Angry Birds About to Land at C-stores
WESTPORT, Conn. -- TCC Global, which has been working on traffic-boosting programs with international convenience store retailers and U.S. grocers such as Food Lion, SuperValu and Albertson's for the last several years, is now bringing new marketing programs centered around the popular "Angry Birds" mobile game to the U.S. c-store market.
"It's always been in our plan to roll into the U.S. convenience sector," said Jim Horner, president of TCC Global's North American business, based in Westport, Conn. "We had some preliminary meetings a year and a half ago with ExxonMobil, Chevron and 7-Eleven, and we feel confident that we're now prepared to import our international [experience]."
Just as TCC Global prepares for landing in the U.S. convenience channel, the company has been granted the global license for retail loyalty promotions around Rovio's hugely successful "Angry Birds" franchise, which consists of "Angry Birds," "Angry Birds Seasons" and "Angry Birds Rio." These mobile games recently surpassed 200 million downloads on various platforms worldwide.
Its multi-year agreement with Rovio grants TCC worldwide rights in a range of distribution channels including fuel chains, convenience stores, supermarkets, hypermarkets and drugstores.
The company will soon be meeting with U.S. convenience chain retailers to discuss interest in developing marketing programs for their locations around Angry Birds, Horner told CSNews Online in an exclusive interview this week.
"I think it's realistic to expect we'll be breaking programs by the first of the year," he said.
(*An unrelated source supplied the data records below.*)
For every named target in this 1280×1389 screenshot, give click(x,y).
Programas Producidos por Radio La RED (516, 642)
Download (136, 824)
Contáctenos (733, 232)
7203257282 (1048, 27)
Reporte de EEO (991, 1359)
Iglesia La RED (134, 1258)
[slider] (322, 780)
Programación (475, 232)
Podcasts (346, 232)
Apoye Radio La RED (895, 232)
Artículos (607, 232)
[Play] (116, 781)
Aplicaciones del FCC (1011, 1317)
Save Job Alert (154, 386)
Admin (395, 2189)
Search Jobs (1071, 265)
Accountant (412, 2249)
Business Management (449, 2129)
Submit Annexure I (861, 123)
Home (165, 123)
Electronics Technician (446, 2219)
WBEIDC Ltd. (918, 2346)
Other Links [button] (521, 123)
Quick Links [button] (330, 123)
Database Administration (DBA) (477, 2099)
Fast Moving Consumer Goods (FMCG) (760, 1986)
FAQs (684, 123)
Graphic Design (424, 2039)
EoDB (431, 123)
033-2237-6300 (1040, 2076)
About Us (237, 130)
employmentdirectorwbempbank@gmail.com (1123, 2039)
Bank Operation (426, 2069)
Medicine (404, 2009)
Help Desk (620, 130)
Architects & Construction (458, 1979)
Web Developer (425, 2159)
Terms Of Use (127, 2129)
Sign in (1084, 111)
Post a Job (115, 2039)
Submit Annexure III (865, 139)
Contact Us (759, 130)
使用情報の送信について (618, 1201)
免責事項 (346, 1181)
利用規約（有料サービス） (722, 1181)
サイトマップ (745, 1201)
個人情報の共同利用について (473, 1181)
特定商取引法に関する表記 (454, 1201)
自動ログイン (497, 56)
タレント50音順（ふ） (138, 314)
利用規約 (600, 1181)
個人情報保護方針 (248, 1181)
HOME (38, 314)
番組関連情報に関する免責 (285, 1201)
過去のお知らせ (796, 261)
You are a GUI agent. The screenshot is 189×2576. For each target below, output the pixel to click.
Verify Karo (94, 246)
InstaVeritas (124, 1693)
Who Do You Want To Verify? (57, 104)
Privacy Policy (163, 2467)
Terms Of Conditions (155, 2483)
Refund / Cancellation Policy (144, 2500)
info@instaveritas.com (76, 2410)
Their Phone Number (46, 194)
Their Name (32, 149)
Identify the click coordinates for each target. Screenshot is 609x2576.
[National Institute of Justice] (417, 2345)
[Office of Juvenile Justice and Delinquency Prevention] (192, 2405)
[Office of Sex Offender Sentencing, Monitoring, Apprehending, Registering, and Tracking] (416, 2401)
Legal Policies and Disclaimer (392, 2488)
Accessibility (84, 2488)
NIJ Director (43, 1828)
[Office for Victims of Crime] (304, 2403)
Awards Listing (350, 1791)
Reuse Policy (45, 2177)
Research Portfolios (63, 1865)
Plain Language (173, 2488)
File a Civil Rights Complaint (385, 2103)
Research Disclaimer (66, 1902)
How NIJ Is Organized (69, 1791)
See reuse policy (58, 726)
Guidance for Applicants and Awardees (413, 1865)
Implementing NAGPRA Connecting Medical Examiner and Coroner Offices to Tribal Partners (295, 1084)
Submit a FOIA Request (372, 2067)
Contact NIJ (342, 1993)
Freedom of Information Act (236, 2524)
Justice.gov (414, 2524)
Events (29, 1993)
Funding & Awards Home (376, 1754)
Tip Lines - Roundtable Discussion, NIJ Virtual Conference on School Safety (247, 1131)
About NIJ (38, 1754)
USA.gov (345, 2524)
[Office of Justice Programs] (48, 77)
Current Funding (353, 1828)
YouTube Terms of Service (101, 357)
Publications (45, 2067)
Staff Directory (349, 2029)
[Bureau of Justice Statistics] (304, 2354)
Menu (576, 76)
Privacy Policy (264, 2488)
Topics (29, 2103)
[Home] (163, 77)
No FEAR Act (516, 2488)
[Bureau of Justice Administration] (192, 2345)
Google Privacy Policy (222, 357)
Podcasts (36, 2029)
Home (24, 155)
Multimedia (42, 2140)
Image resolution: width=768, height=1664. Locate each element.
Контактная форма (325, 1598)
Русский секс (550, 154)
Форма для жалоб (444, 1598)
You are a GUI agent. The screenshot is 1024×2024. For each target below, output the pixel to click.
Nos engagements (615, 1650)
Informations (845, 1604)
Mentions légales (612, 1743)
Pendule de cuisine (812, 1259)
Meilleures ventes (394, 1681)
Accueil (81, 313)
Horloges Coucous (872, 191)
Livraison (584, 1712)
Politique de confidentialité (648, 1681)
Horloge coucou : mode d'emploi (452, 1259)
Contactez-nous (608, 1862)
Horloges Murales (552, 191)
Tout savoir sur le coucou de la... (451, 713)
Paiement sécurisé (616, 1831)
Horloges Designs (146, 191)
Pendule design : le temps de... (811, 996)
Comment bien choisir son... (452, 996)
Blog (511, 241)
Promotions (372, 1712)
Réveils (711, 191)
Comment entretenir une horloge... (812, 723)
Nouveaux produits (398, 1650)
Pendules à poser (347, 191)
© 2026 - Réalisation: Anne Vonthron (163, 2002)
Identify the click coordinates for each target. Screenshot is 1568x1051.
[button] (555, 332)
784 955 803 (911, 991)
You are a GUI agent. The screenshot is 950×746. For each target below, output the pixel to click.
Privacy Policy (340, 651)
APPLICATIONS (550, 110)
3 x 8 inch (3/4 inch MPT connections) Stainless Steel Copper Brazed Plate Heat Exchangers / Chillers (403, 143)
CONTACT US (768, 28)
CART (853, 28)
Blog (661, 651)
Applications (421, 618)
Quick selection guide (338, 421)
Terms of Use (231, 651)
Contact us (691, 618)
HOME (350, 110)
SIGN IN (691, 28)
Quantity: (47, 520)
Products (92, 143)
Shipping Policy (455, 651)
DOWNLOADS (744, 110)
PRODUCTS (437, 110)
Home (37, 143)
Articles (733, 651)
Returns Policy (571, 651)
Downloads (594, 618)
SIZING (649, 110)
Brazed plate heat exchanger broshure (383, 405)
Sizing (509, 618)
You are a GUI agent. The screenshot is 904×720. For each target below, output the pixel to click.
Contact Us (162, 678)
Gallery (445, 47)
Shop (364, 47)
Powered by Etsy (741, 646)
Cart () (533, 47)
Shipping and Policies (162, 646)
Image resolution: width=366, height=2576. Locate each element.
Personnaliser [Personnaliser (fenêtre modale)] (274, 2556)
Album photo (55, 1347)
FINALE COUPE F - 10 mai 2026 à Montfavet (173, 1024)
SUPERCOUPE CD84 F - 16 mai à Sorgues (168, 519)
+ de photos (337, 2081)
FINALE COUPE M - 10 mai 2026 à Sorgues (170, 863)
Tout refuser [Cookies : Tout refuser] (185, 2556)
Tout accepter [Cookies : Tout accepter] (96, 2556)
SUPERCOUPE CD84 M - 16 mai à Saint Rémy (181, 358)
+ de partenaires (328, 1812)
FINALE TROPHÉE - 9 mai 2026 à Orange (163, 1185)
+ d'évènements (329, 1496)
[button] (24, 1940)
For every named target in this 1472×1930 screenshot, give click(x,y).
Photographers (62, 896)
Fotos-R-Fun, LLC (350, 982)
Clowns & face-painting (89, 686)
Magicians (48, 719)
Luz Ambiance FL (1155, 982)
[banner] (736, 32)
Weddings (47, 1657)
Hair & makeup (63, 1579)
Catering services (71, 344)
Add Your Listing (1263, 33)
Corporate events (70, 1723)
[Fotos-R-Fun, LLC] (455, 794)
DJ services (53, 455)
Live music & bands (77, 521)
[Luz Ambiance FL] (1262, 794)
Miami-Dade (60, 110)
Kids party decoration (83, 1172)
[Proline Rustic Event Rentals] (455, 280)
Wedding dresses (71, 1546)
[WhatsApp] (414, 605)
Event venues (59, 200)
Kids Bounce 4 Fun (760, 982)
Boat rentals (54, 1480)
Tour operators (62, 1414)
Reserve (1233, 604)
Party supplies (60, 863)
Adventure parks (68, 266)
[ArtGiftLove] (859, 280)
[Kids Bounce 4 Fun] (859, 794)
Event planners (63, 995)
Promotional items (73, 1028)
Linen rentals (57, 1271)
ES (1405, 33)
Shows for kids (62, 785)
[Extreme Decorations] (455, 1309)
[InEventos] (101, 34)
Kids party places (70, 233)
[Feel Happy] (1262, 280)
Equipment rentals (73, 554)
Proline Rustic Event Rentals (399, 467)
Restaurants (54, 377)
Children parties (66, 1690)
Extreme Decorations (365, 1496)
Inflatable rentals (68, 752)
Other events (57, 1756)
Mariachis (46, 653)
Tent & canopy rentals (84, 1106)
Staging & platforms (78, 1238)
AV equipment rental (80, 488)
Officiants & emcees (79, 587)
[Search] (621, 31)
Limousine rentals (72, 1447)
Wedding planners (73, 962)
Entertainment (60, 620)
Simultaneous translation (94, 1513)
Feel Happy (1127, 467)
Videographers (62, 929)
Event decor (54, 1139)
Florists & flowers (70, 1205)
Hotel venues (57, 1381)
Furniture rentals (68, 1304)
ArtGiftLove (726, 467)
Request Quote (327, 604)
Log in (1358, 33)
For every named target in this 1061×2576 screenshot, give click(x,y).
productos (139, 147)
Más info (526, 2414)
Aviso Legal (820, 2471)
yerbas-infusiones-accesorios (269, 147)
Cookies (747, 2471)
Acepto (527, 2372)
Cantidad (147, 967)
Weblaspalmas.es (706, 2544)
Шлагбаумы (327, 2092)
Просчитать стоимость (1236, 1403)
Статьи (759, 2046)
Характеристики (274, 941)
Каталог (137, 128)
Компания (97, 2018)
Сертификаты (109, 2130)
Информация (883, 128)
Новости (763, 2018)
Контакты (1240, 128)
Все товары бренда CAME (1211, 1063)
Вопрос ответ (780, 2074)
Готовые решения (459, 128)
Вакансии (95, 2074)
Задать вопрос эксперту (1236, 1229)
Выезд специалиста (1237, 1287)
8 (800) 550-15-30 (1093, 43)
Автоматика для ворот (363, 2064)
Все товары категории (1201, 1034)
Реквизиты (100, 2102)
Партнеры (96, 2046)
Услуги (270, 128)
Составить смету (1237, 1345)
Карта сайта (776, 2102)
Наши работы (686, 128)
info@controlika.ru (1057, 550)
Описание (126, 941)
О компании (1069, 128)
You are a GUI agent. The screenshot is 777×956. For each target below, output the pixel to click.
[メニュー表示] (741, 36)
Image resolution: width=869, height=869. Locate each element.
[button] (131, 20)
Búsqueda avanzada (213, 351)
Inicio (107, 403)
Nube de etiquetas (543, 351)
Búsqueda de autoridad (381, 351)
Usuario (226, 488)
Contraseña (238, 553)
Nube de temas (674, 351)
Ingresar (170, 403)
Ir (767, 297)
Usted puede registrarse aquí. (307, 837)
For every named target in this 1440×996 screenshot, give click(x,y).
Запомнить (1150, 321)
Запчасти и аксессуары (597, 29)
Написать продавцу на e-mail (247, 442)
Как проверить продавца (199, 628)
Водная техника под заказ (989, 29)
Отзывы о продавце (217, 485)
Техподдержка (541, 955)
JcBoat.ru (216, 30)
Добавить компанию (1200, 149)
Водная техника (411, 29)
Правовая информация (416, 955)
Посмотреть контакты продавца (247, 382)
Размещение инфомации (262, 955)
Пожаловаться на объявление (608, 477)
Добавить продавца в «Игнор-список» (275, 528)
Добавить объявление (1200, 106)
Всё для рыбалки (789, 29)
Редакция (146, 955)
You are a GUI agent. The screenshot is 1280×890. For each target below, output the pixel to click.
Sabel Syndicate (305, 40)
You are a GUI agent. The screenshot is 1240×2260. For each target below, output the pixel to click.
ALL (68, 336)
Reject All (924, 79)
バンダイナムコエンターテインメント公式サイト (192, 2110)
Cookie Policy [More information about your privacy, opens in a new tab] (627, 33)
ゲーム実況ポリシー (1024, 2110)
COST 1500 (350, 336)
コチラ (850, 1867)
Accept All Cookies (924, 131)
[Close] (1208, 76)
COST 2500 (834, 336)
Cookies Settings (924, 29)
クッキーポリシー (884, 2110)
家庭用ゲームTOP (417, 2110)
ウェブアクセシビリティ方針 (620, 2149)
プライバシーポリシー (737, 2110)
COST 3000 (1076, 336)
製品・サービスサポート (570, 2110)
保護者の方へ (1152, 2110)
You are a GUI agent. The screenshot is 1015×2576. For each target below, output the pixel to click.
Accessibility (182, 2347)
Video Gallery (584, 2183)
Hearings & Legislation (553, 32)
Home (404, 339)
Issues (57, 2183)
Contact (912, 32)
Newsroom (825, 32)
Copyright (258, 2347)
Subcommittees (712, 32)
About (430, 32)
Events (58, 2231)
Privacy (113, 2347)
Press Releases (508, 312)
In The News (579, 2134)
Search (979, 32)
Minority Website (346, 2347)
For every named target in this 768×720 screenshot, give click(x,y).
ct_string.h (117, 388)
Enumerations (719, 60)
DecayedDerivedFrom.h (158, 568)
The way TCC's marketing programs work for retailers is they reward their shoppers for loyalty using the company's licensed properties, such as Angry Birds, Shrek and Hello Kitty.
For instance, 7-Eleven is one of TCC's largest clients in the Asian market, where Hello Kitty is popular. The company has created promotions for 7-Eleven around Hello Kitty where customers collected points based on their purchases and received special Hello Kitty charms once they reached the set limit. European chain OMV did a similar eight-week program around Shrek, where customers collected points to receive the reward of a Shrek plush toy.
"It's not selling merchandise; it's about making the shopper say 'I really want that and in order to get that, I have to spend X amount of dollars at 7-Eleven,'" Horner explained. "That's what causes them to turn right instead of left. They want that reward."
Each program is customized to the retailer's objectives. TCC looks at its data to get an understanding of shopper profile, demographics, average visit frequency, average spend, what their best customers spend, etc., and then designs a program specific to their goals.
"We set the spend level to get the reward so it stretches their existing spend," Horner said, noting the programs can typically generate a 5-percent increase in sales year over year.
To keep track of collected points, retailer partners with shopper rewards cards often opt to use that method; the other approach is to have shoppers collect stamps that are placed on a card. TCC is getting ready to launch a smartphone application (app) for collecting points as well.
Horner believes "Angry Birds" lends itself to a wide spectrum of rewards that U.S. c-stores can use to generate sales and traffic, and he's eager to get programs in the marketplace. Not only is it a very popular property, he said, but it has a broad reach in terms of both age and gender.
The digital aspect of "Angry Birds" is also exciting, he said, as it opens up a whole other realm of program possibilities. For instance, TCC's retail partners can become an "Angry Birds Magic Place," where shoppers can download special game elements while visiting their stores.
"We think alignment between Angry Birds and c-stores is spot on," Horner said.